··· QUOTED PASSAGE ···
Consider it pure joy, my brothers, whenever you face trials of many kinds, because you know that the testing of your faith develops perseverance. Perseverance must finish its work so that you may be mature and complete, not lacking anything. 

 

James 1:2-4

Most days I did not find this trial to be pure joy, but God’s Word encouraged me to see the joy in the situation.

Another verse, which I often pray I will be able to say before the Lord one day, came back to me over and over.  

I have fought the good fight, I have finished the race. I have kept the faith. 

 

2 Timothy 4:7

james-1-2-4

2) God is faithful.

I doubted He was there with me. I doubted where He had been as my husband walked down this road to destruction.

But He was there.

He was there, grieving with us. He was there, prompting my husband to walk away from the computer. On the days, weeks, and months that my husband did not betray me, God was there, giving him strength.
··· RECORDS ···
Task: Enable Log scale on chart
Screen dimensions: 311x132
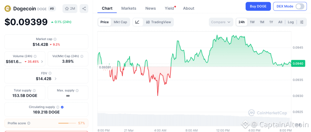Action: click(291, 22)
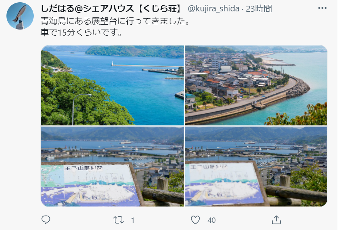Open the bottom-left observatory signboard photo

(112, 166)
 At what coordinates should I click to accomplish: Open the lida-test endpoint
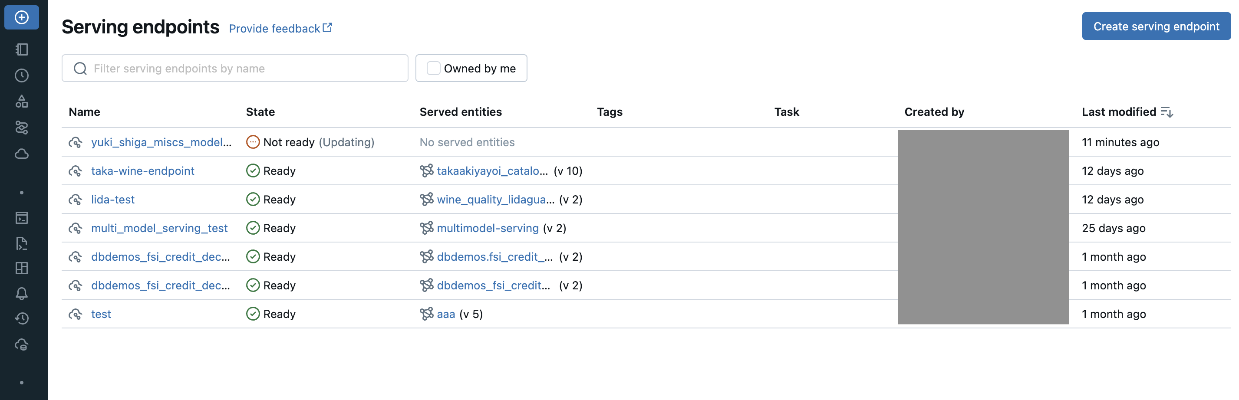point(113,200)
···
ASSIGNMENT 1: In the passage on faith during trials, what does the testing of faith develop?
ASSIGNMENT 2: Write what comes next in the passage on faith during trials, picking up after its final sentence.

WRITTEN RESPONSE 1: Perseverance.

WRITTEN RESPONSE 2:
Again, the words of James were aptly timed for just this moment in my life. These words helped me to reconcile our sinful temptations with the Lord who walks with us by His Holy Spirit.

When tempted, no one should say, “God is tempting me.” For God cannot be tempted by evil, not does he tempt anyone; but each one is tempted when, by his own desire, he is dragged away and enticed. Then after desire has conceived, it gives birth to sin; and sin, when it is full grown, gives birth to death.

 

James 1:13-15

3) This wasn’t about me.

Let me say it again: this isn’t about me!

It hurt me, it broke me, it made me grow. It made me stronger, but in the end, it was about my husband, his experiences, and his personal struggle with sin. 

This was the most difficult lesson. One I still have to be reminded of regularly. This was my opportunity to be gracious, to be an example of mercy to my husband.

Speak and act as those who are going to be judged by the law that gives freedom, because judgment without mercy will be shown to anyone who has not been merciful.

 

James 2:12-13

Mercy triumphs over judgement! That brings me to my next lesson.

4) I can’t do this alone.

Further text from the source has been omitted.